Pour comprendre cette irruption d’une grande violence à Rennes, le journal municipal Le Rennais interrogea le sociologue du travail Henri Vacquin, spécialiste des conflits sociaux. Peut-être, c’est une vaine hypothèse, que l’explication radicale, c’est-à-dire allant à la racine des problèmes, qu’il en donna devrait résonner tout particulièrement 25 ans plus tard, aux oreilles de notre pouvoir d’Etat à l’heure où celui-ci envoie les Brigades Anti-Criminalités (B.A.C) régler la grave crise sociale que nous connaissons (7 000 arrestations, 1 900 blessés, 1 000 condamnations en deux mois…).

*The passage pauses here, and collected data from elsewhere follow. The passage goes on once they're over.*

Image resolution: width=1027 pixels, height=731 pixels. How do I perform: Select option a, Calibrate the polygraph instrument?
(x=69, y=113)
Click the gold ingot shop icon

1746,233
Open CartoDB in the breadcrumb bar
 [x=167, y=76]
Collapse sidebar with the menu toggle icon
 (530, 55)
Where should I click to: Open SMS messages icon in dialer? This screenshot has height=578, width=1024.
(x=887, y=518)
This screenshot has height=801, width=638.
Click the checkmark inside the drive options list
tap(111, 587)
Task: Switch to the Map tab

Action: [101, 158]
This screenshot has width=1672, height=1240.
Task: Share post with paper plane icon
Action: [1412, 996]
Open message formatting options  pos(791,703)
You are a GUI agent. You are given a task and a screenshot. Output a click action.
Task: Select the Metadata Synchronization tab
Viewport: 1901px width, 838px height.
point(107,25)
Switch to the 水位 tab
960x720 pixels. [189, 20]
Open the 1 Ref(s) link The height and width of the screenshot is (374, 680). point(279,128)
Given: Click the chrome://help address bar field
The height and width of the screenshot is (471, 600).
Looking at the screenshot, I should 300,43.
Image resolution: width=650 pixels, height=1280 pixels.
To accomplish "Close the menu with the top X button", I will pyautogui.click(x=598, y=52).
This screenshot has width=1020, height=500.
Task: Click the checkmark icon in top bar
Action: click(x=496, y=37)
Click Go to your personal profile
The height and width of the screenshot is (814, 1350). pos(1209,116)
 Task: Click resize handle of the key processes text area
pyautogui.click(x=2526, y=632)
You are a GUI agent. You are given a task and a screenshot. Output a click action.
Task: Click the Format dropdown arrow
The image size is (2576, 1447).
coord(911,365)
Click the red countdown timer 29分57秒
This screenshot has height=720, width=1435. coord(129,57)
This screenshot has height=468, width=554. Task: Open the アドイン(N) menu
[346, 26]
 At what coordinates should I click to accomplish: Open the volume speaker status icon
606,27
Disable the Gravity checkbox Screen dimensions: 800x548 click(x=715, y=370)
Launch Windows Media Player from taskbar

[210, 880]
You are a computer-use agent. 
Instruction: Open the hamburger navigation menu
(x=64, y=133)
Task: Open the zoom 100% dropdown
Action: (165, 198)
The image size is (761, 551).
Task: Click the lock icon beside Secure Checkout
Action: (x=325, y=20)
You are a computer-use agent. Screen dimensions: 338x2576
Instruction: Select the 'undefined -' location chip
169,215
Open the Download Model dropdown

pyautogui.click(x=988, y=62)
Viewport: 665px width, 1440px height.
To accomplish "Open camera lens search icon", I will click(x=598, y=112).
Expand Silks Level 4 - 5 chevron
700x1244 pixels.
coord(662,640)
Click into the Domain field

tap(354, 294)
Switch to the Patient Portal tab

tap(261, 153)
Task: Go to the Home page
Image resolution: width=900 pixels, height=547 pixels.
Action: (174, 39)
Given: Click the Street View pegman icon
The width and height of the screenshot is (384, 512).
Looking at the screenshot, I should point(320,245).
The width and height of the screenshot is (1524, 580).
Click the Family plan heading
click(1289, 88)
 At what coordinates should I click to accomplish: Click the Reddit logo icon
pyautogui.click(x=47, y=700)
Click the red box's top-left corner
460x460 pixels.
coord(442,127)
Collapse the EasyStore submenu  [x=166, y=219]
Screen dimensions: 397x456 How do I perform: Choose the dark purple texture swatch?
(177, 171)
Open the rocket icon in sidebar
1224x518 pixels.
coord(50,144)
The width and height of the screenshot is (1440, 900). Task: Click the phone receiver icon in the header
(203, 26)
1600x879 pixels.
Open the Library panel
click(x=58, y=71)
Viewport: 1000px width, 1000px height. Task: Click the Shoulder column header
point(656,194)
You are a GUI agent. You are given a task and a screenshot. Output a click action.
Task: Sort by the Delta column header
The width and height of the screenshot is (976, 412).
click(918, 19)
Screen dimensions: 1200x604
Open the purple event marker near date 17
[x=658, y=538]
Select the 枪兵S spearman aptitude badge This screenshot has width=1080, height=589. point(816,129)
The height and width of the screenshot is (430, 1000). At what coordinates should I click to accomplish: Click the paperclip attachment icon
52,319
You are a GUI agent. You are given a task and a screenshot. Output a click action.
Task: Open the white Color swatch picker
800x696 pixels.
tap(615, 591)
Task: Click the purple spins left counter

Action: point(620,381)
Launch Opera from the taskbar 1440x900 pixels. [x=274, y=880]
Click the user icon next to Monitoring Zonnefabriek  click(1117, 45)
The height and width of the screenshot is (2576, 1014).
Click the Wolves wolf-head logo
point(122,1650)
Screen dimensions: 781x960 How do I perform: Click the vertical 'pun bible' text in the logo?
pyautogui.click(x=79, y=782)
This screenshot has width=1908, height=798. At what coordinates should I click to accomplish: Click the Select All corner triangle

« La réduction du travail à la seule productivité est la cause de la crise qui est culturelle. » Et les marins-pêcheurs dans tout cela? « Justement. L’acceptabilité exclue les conflits sociaux. Or le conflit est un régulateur, un terrain de rencontre. Quand les individus ne parlent plus et ne mettent plus en discours leurs revendications, ils deviennent des objets dans un flot économique. Jusqu’au jour où les tensions accumulées explosent. Et une explosion n’est jamais un discours organisé mais un cri. Les mouvements comme celui des marins-pêcheurs représentent cette façon violente, éruptive, d’évacuation d’une tension sociale qui n’a pas trouvé une expression maîtrisable et maîtrisée par le langage et le dialogue ».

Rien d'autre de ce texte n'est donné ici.